=== DATA SUPPLIED ===
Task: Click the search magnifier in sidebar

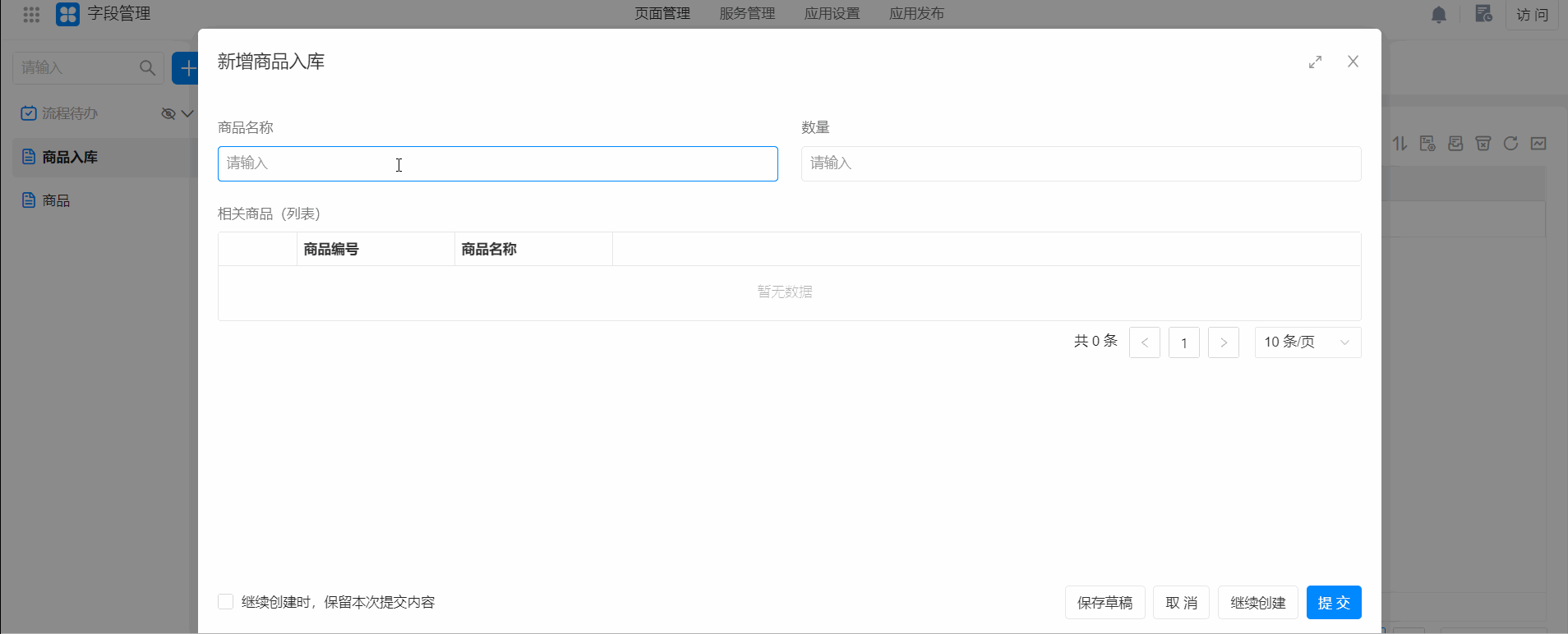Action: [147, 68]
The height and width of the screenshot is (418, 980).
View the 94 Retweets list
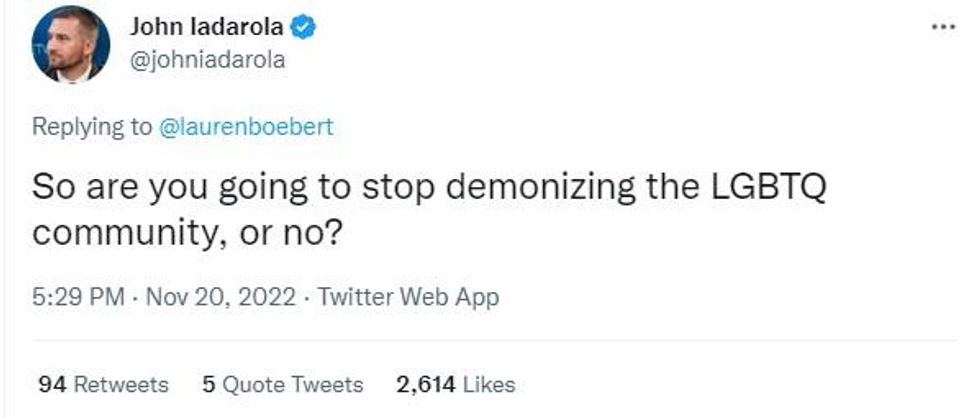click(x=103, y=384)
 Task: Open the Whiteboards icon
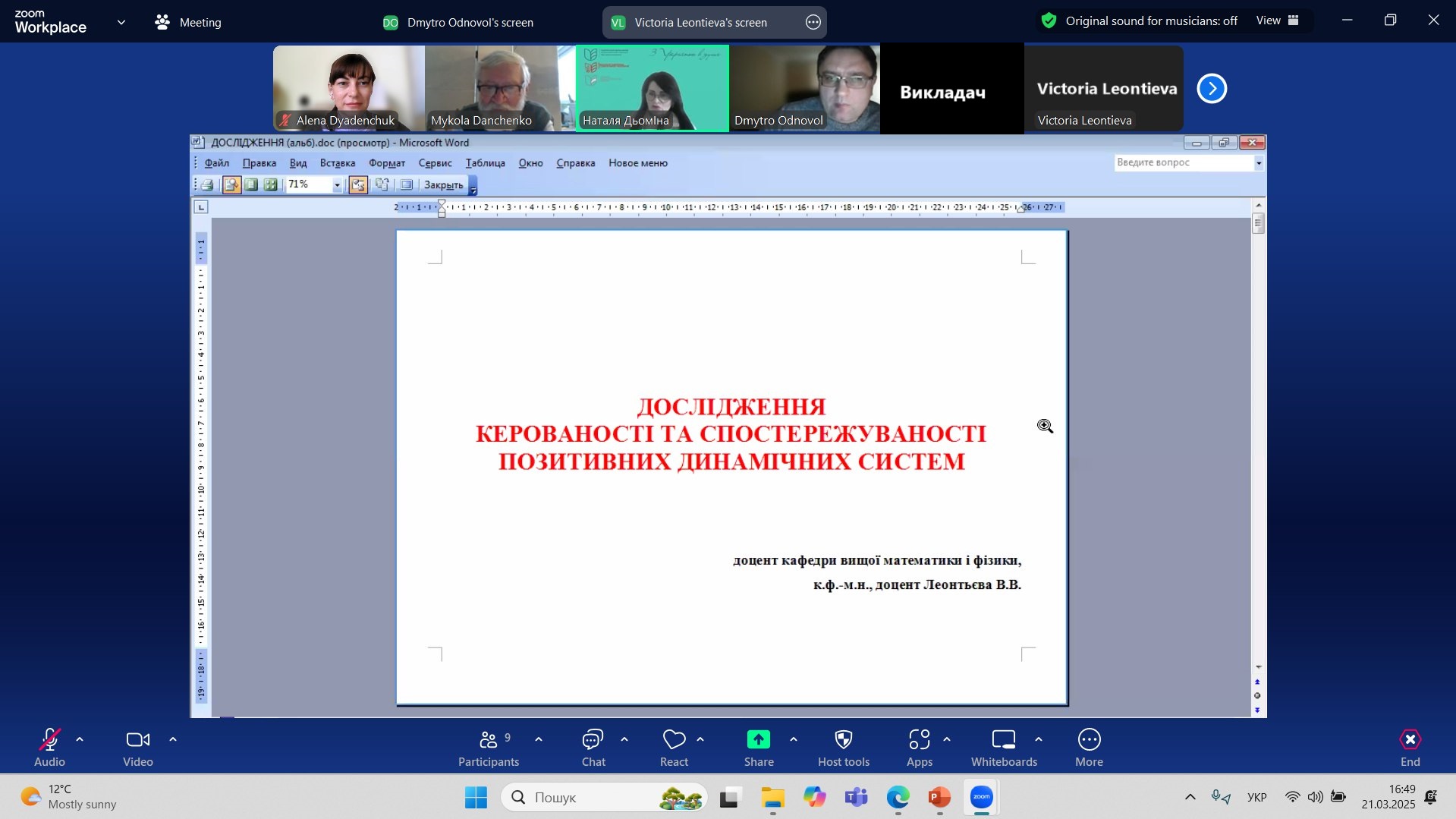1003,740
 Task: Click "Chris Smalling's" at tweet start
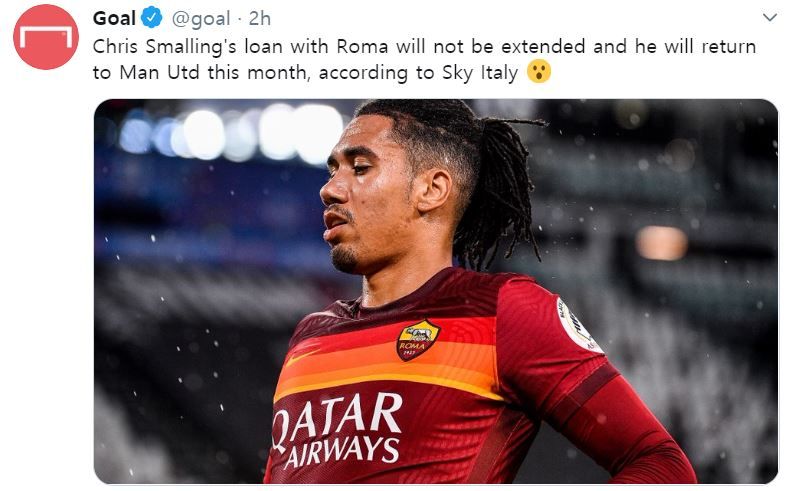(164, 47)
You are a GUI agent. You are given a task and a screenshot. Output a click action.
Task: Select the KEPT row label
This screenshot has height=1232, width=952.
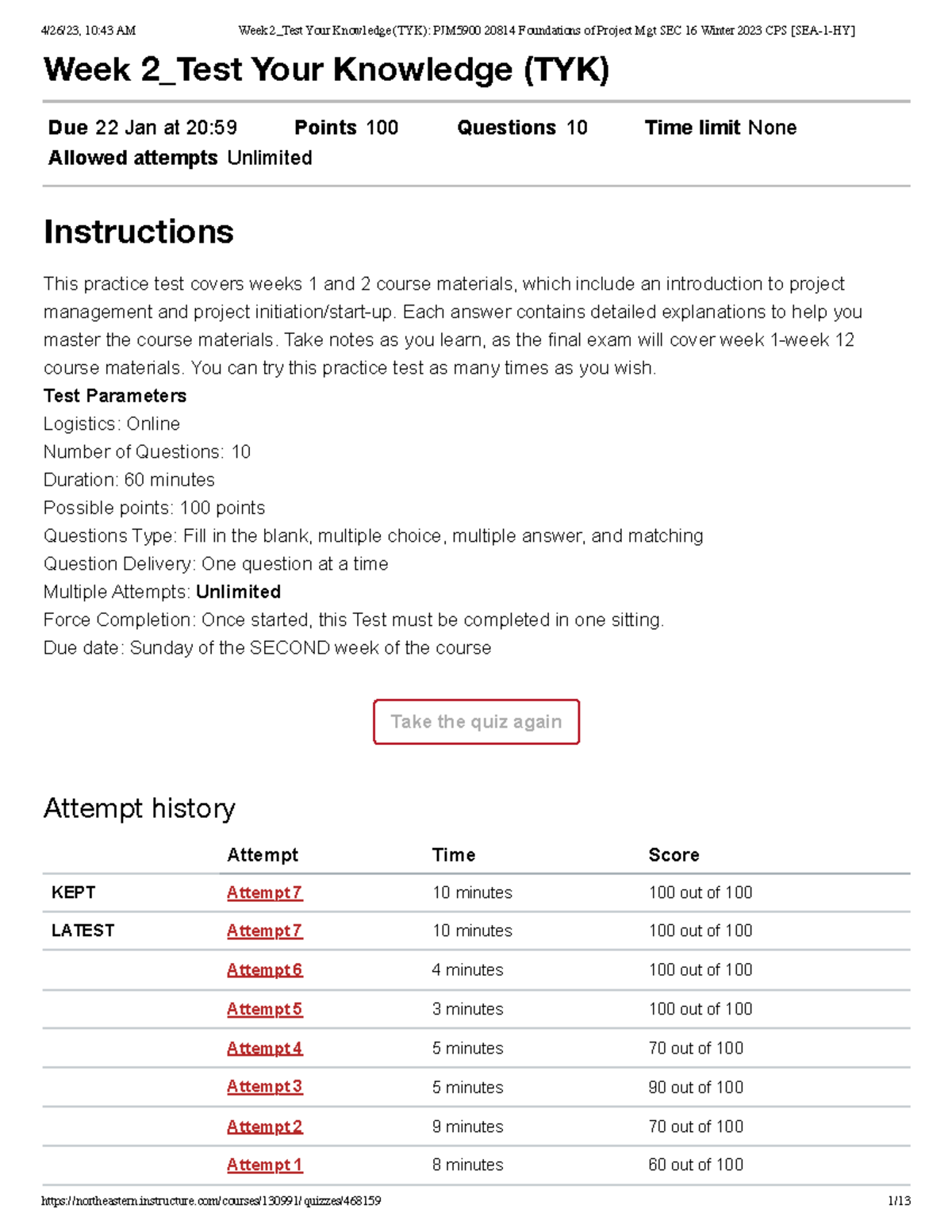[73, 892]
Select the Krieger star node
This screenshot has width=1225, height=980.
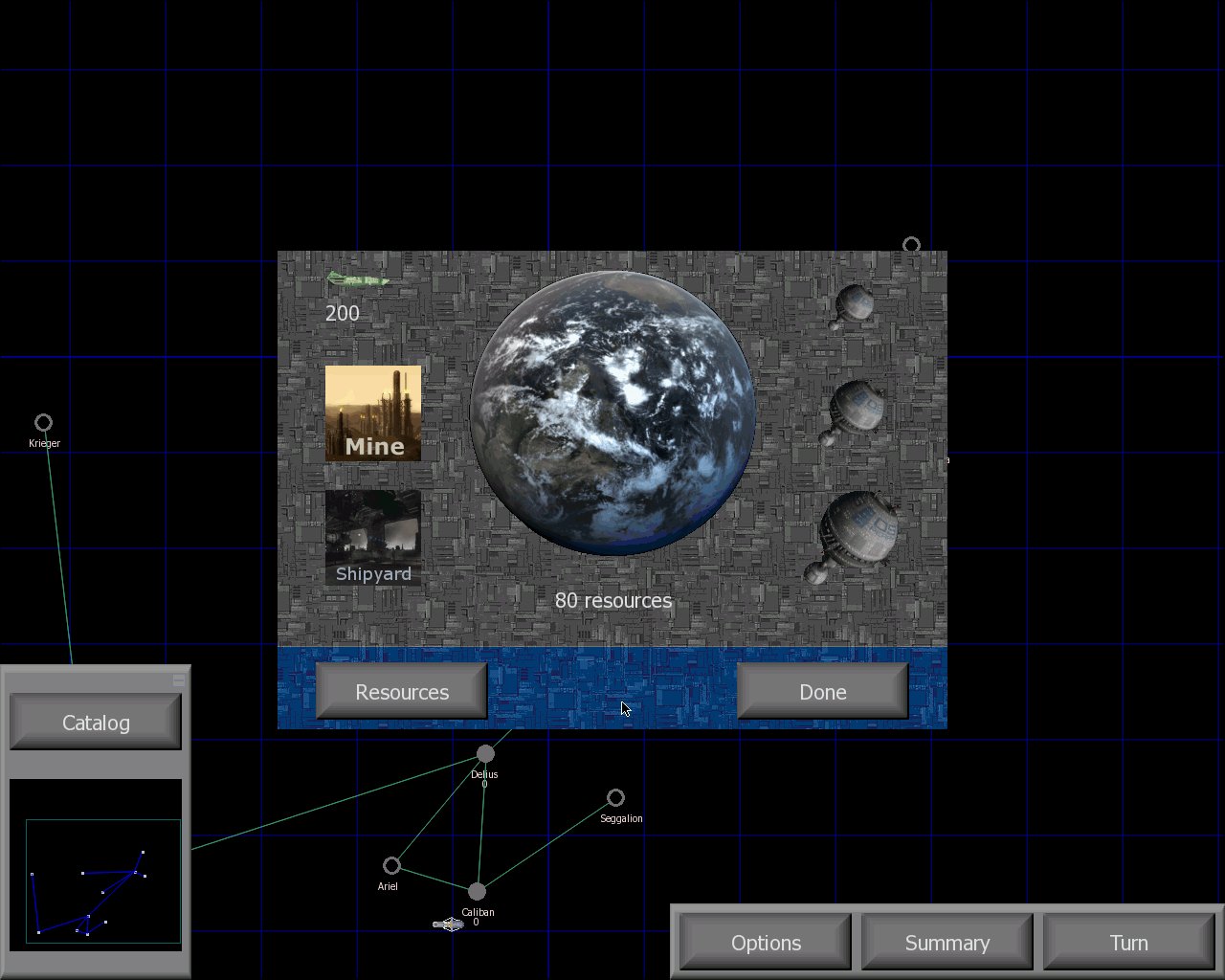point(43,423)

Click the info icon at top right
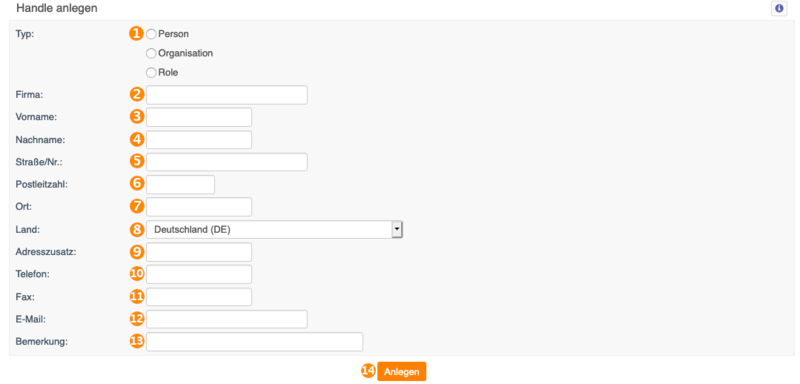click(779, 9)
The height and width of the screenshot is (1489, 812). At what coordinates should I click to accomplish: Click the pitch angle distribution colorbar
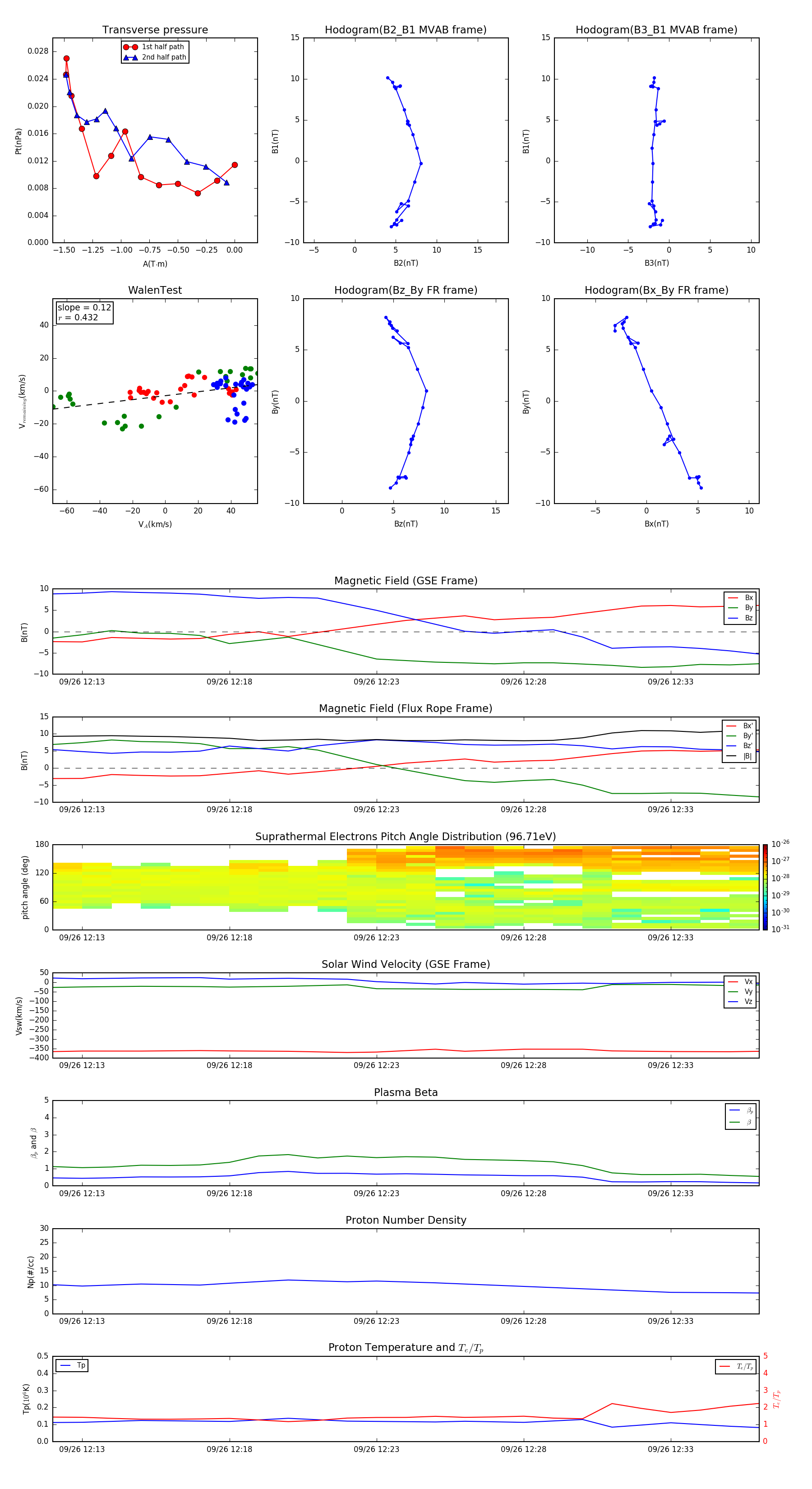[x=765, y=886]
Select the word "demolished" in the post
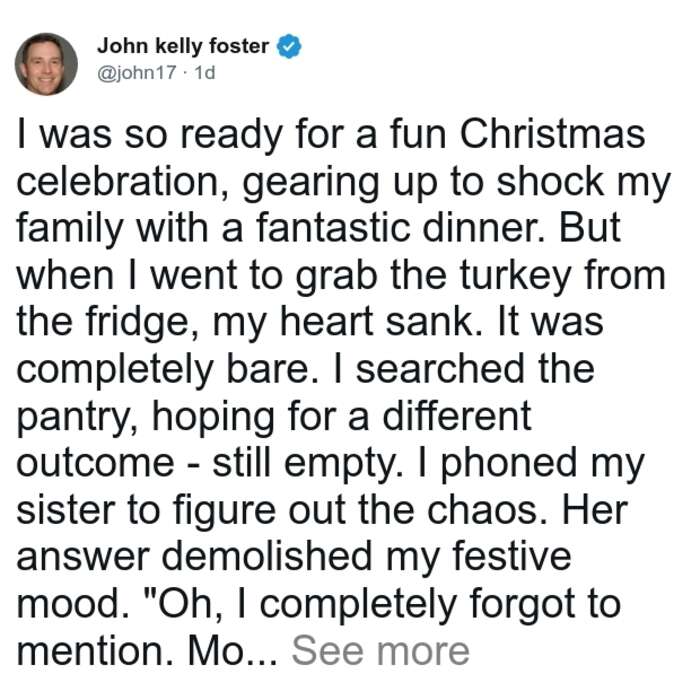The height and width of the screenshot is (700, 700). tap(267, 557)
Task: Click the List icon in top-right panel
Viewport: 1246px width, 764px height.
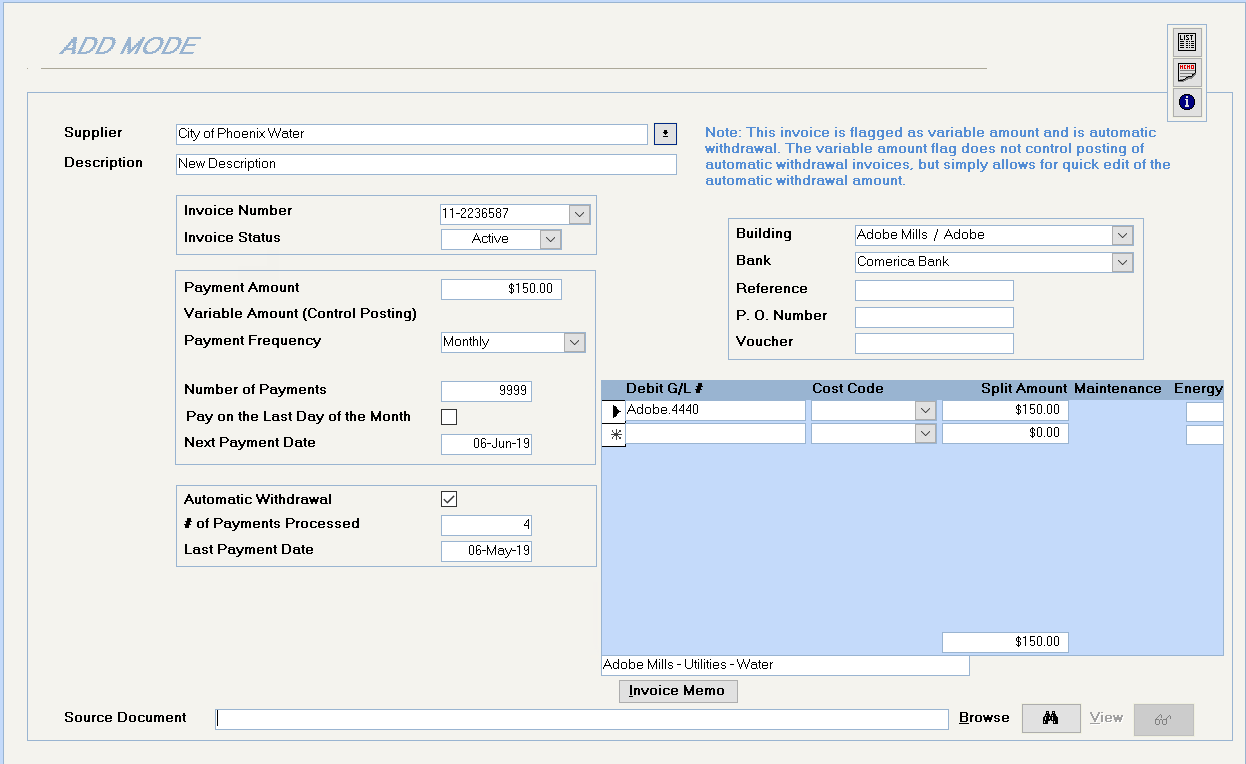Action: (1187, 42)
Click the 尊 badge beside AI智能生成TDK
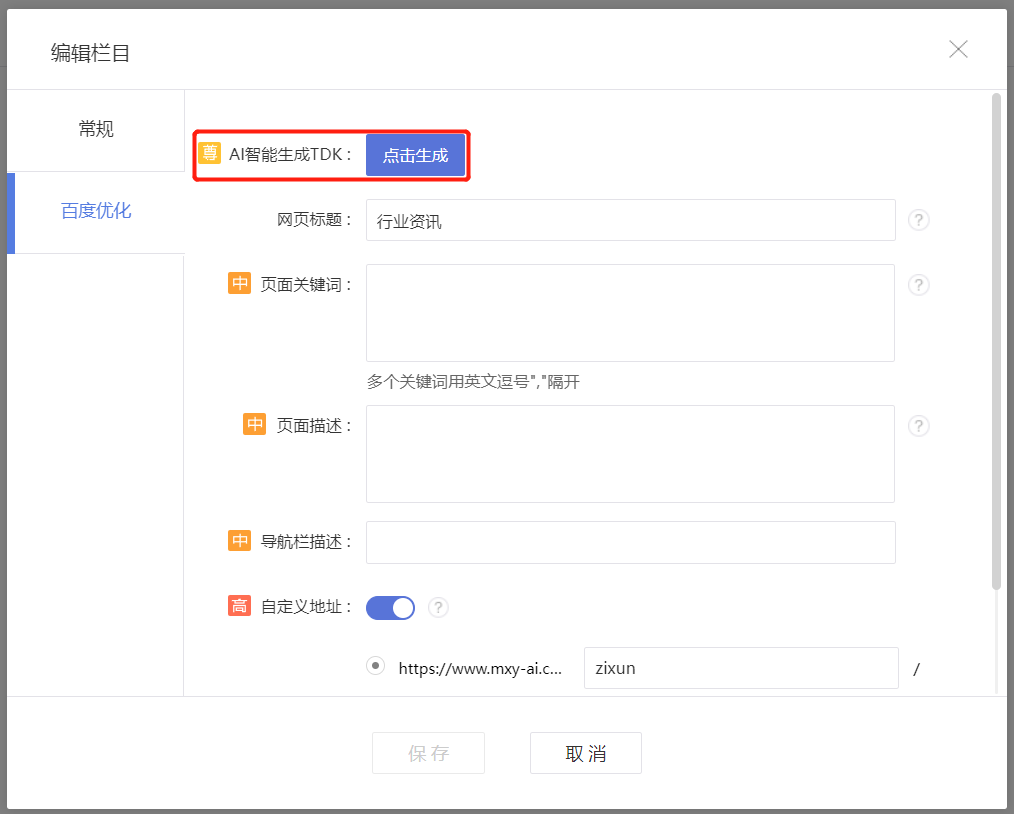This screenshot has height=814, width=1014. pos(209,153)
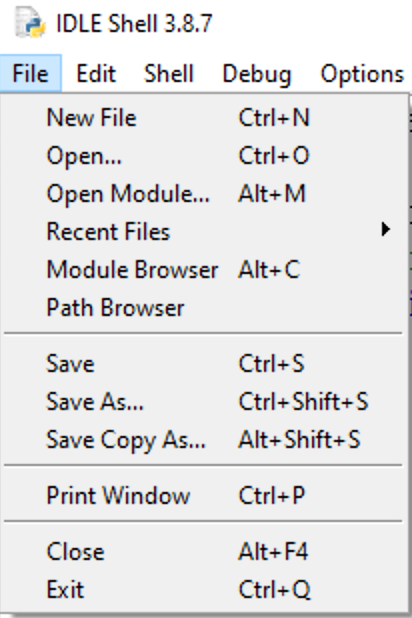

=== YOUR INSTRUCTIONS ===
Will you set down the records word for word while leaving out every picture?

=== EXPECTED ANSWER ===
Task: Click the search magnifier in sidebar

Action: [147, 68]
The height and width of the screenshot is (418, 980).
View the 94 Retweets list
click(x=103, y=384)
 Task: Open the Whiteboards icon
1003,740
 Task: Click "Chris Smalling's" at tweet start
(164, 47)
You are a GUI agent. You are given a task and a screenshot. Output a click action.
Task: Select the KEPT row label
This screenshot has height=1232, width=952.
[73, 892]
Select the Krieger star node
This screenshot has width=1225, height=980.
point(43,423)

Click the info icon at top right
click(779, 9)
The height and width of the screenshot is (1489, 812). At what coordinates should I click to accomplish: Click the pitch angle distribution colorbar
[x=765, y=886]
Select the word "demolished" in the post
The height and width of the screenshot is (700, 700). tap(267, 557)
Task: Click the List icon in top-right panel
Viewport: 1246px width, 764px height.
Action: (1187, 42)
Click the 尊 badge beside AI智能生成TDK
This screenshot has height=814, width=1014. pos(209,153)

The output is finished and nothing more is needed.